## EXTRACTED ENTRIES
##############################
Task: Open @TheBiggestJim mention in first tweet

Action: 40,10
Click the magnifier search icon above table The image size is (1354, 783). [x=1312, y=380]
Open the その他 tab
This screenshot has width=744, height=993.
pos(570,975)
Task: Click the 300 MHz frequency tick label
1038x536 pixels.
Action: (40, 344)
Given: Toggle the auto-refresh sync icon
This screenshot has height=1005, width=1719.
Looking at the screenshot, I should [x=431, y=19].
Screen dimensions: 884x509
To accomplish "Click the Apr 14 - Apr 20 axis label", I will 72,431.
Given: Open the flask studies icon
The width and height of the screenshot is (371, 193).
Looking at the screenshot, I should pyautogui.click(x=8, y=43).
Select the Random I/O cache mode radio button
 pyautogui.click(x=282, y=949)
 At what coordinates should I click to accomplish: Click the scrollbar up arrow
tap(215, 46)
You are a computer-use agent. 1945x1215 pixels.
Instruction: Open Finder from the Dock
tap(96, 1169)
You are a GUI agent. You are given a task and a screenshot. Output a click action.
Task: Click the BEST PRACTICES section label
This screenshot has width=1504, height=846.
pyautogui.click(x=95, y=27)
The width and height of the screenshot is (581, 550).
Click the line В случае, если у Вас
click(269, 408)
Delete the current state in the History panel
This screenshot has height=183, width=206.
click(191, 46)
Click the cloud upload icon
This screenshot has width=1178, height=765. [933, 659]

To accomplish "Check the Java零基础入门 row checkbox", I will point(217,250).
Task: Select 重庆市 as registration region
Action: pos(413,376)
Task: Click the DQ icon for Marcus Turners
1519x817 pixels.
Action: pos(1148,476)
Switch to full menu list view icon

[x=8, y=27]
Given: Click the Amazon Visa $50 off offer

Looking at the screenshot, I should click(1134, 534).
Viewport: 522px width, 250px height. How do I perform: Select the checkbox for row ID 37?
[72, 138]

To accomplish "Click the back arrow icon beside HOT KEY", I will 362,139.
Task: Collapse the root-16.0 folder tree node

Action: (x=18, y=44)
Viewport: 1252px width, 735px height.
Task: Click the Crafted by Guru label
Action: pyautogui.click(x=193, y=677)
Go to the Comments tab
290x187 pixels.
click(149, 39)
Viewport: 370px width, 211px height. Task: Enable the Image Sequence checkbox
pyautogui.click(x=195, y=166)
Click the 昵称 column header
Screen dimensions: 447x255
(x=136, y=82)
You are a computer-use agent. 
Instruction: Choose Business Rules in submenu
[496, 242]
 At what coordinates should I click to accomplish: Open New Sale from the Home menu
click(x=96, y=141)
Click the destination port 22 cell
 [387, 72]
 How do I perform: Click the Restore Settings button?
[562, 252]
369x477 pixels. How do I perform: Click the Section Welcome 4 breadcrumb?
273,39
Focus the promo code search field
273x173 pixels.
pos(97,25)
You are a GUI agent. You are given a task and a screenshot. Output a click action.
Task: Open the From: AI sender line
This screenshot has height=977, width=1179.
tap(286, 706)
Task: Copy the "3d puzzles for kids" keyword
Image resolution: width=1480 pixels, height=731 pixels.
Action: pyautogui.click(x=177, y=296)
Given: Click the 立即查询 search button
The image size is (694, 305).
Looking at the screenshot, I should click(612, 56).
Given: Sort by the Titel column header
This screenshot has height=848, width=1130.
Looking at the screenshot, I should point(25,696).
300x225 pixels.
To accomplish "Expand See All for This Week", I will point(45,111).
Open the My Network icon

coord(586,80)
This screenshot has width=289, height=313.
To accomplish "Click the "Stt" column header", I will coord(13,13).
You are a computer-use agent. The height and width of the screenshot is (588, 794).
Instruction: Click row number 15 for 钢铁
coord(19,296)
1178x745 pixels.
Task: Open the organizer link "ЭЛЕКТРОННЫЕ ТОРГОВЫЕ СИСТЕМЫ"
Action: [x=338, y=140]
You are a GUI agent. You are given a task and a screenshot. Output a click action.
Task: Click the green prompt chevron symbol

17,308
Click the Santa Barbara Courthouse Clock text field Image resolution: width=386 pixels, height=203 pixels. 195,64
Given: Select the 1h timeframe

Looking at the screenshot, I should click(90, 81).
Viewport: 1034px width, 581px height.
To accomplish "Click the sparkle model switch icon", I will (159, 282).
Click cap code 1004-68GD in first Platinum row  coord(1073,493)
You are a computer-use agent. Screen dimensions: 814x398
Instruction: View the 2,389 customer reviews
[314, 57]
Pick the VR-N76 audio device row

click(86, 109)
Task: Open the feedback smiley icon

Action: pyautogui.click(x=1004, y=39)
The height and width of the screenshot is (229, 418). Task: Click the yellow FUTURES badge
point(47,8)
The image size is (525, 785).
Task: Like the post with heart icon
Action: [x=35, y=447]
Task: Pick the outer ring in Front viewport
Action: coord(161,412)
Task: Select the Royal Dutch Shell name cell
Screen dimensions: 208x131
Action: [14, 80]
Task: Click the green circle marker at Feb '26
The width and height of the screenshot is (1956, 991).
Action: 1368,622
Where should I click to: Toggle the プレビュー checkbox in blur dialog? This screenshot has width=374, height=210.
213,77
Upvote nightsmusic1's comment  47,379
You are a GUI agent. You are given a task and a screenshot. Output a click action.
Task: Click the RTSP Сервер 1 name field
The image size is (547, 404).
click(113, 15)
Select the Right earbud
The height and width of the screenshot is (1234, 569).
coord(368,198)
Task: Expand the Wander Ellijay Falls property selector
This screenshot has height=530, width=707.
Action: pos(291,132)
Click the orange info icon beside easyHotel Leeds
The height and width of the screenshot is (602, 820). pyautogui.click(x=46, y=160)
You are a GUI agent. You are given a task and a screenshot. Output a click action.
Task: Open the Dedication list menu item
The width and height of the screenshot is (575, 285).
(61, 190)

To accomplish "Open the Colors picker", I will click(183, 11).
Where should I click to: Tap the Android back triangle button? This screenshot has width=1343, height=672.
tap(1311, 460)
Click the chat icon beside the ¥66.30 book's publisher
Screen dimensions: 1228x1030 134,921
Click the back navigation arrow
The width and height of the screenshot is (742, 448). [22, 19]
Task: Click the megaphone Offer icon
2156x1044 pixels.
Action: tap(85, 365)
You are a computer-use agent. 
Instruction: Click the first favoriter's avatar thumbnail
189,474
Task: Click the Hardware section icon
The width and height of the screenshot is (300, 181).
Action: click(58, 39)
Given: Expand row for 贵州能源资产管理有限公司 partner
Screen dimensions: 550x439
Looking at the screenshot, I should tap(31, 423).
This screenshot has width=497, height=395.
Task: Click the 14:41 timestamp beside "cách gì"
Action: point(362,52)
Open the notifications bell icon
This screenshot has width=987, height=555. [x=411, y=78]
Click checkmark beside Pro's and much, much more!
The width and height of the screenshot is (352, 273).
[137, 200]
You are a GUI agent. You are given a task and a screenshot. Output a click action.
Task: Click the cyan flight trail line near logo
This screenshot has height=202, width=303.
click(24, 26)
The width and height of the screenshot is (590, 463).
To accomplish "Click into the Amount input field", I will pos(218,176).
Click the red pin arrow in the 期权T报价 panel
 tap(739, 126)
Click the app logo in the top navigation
##############################
## REQUIRED TASK
Reproduce all of the material above, substituting "UI assistant" for each occurrence of "GUI agent" and leaving everything else as it is.

## RESULT OF THIS EXERCISE
Task: Open @TheBiggestJim mention in first tweet

Action: 40,10
Click the magnifier search icon above table The image size is (1354, 783). [x=1312, y=380]
Open the その他 tab
This screenshot has width=744, height=993.
pos(570,975)
Task: Click the 300 MHz frequency tick label
1038x536 pixels.
Action: (40, 344)
Given: Toggle the auto-refresh sync icon
This screenshot has height=1005, width=1719.
Looking at the screenshot, I should [x=431, y=19].
Screen dimensions: 884x509
To accomplish "Click the Apr 14 - Apr 20 axis label", I will 72,431.
Given: Open the flask studies icon
The width and height of the screenshot is (371, 193).
Looking at the screenshot, I should pyautogui.click(x=8, y=43).
Select the Random I/O cache mode radio button
 pyautogui.click(x=282, y=949)
 At what coordinates should I click to accomplish: Click the scrollbar up arrow
tap(215, 46)
You are a computer-use agent. 1945x1215 pixels.
Instruction: Open Finder from the Dock
tap(96, 1169)
You are a UI assistant. You are given a task and a screenshot. Output a click action.
Task: Click the BEST PRACTICES section label
This screenshot has width=1504, height=846.
pyautogui.click(x=95, y=27)
The width and height of the screenshot is (581, 550).
Click the line В случае, если у Вас
click(269, 408)
Delete the current state in the History panel
This screenshot has height=183, width=206.
click(191, 46)
Click the cloud upload icon
This screenshot has width=1178, height=765. [933, 659]

To accomplish "Check the Java零基础入门 row checkbox", I will point(217,250).
Task: Select 重庆市 as registration region
Action: pos(413,376)
Task: Click the DQ icon for Marcus Turners
1519x817 pixels.
Action: pos(1148,476)
Switch to full menu list view icon

[x=8, y=27]
Given: Click the Amazon Visa $50 off offer

Looking at the screenshot, I should click(1134, 534).
Viewport: 522px width, 250px height. How do I perform: Select the checkbox for row ID 37?
[72, 138]

To accomplish "Click the back arrow icon beside HOT KEY", I will 362,139.
Task: Collapse the root-16.0 folder tree node

Action: (x=18, y=44)
Viewport: 1252px width, 735px height.
Task: Click the Crafted by Guru label
Action: pyautogui.click(x=193, y=677)
Go to the Comments tab
290x187 pixels.
click(149, 39)
Viewport: 370px width, 211px height. Task: Enable the Image Sequence checkbox
pyautogui.click(x=195, y=166)
Click the 昵称 column header
Screen dimensions: 447x255
(x=136, y=82)
You are a computer-use agent. 
Instruction: Choose Business Rules in submenu
[496, 242]
 At what coordinates should I click to accomplish: Open New Sale from the Home menu
click(x=96, y=141)
Click the destination port 22 cell
 [387, 72]
 How do I perform: Click the Restore Settings button?
[562, 252]
369x477 pixels. How do I perform: Click the Section Welcome 4 breadcrumb?
273,39
Focus the promo code search field
273x173 pixels.
pos(97,25)
You are a UI assistant. You are given a task and a screenshot. Output a click action.
Task: Open the From: AI sender line
This screenshot has height=977, width=1179.
tap(286, 706)
Task: Copy the "3d puzzles for kids" keyword
Image resolution: width=1480 pixels, height=731 pixels.
Action: pyautogui.click(x=177, y=296)
Given: Click the 立即查询 search button
The image size is (694, 305).
Looking at the screenshot, I should click(612, 56).
Given: Sort by the Titel column header
This screenshot has height=848, width=1130.
Looking at the screenshot, I should point(25,696).
300x225 pixels.
To accomplish "Expand See All for This Week", I will point(45,111).
Open the My Network icon

coord(586,80)
This screenshot has width=289, height=313.
To accomplish "Click the "Stt" column header", I will coord(13,13).
You are a computer-use agent. The height and width of the screenshot is (588, 794).
Instruction: Click row number 15 for 钢铁
coord(19,296)
1178x745 pixels.
Task: Open the organizer link "ЭЛЕКТРОННЫЕ ТОРГОВЫЕ СИСТЕМЫ"
Action: [x=338, y=140]
You are a UI assistant. You are given a task and a screenshot. Output a click action.
Task: Click the green prompt chevron symbol

17,308
Click the Santa Barbara Courthouse Clock text field Image resolution: width=386 pixels, height=203 pixels. 195,64
Given: Select the 1h timeframe

Looking at the screenshot, I should click(90, 81).
Viewport: 1034px width, 581px height.
To accomplish "Click the sparkle model switch icon", I will (159, 282).
Click cap code 1004-68GD in first Platinum row  coord(1073,493)
You are a computer-use agent. Screen dimensions: 814x398
Instruction: View the 2,389 customer reviews
[314, 57]
Pick the VR-N76 audio device row

click(86, 109)
Task: Open the feedback smiley icon

Action: pyautogui.click(x=1004, y=39)
The height and width of the screenshot is (229, 418). Task: Click the yellow FUTURES badge
point(47,8)
The image size is (525, 785).
Task: Like the post with heart icon
Action: [x=35, y=447]
Task: Pick the outer ring in Front viewport
Action: coord(161,412)
Task: Select the Royal Dutch Shell name cell
Screen dimensions: 208x131
Action: [14, 80]
Task: Click the green circle marker at Feb '26
The width and height of the screenshot is (1956, 991).
Action: 1368,622
Where should I click to: Toggle the プレビュー checkbox in blur dialog? This screenshot has width=374, height=210.
213,77
Upvote nightsmusic1's comment  47,379
You are a UI assistant. You are given a task and a screenshot. Output a click action.
Task: Click the RTSP Сервер 1 name field
The image size is (547, 404).
click(113, 15)
Select the Right earbud
The height and width of the screenshot is (1234, 569).
coord(368,198)
Task: Expand the Wander Ellijay Falls property selector
This screenshot has height=530, width=707.
Action: pos(291,132)
Click the orange info icon beside easyHotel Leeds
The height and width of the screenshot is (602, 820). pyautogui.click(x=46, y=160)
You are a UI assistant. You are given a task and a screenshot. Output a click action.
Task: Open the Dedication list menu item
The width and height of the screenshot is (575, 285).
(61, 190)

To accomplish "Open the Colors picker", I will click(183, 11).
Where should I click to: Tap the Android back triangle button? This screenshot has width=1343, height=672.
tap(1311, 460)
Click the chat icon beside the ¥66.30 book's publisher
Screen dimensions: 1228x1030 134,921
Click the back navigation arrow
The width and height of the screenshot is (742, 448). [22, 19]
Task: Click the megaphone Offer icon
2156x1044 pixels.
Action: tap(85, 365)
You are a computer-use agent. 
Instruction: Click the first favoriter's avatar thumbnail
189,474
Task: Click the Hardware section icon
The width and height of the screenshot is (300, 181).
Action: click(58, 39)
Given: Expand row for 贵州能源资产管理有限公司 partner
Screen dimensions: 550x439
Looking at the screenshot, I should tap(31, 423).
This screenshot has width=497, height=395.
Task: Click the 14:41 timestamp beside "cách gì"
Action: point(362,52)
Open the notifications bell icon
This screenshot has width=987, height=555. [x=411, y=78]
Click checkmark beside Pro's and much, much more!
The width and height of the screenshot is (352, 273).
[137, 200]
You are a UI assistant. You are given a task and a screenshot. Output a click action.
Task: Click the cyan flight trail line near logo
This screenshot has height=202, width=303.
click(24, 26)
The width and height of the screenshot is (590, 463).
To accomplish "Click into the Amount input field", I will pos(218,176).
Click the red pin arrow in the 期权T报价 panel
 tap(739, 126)
Click the app logo in the top navigation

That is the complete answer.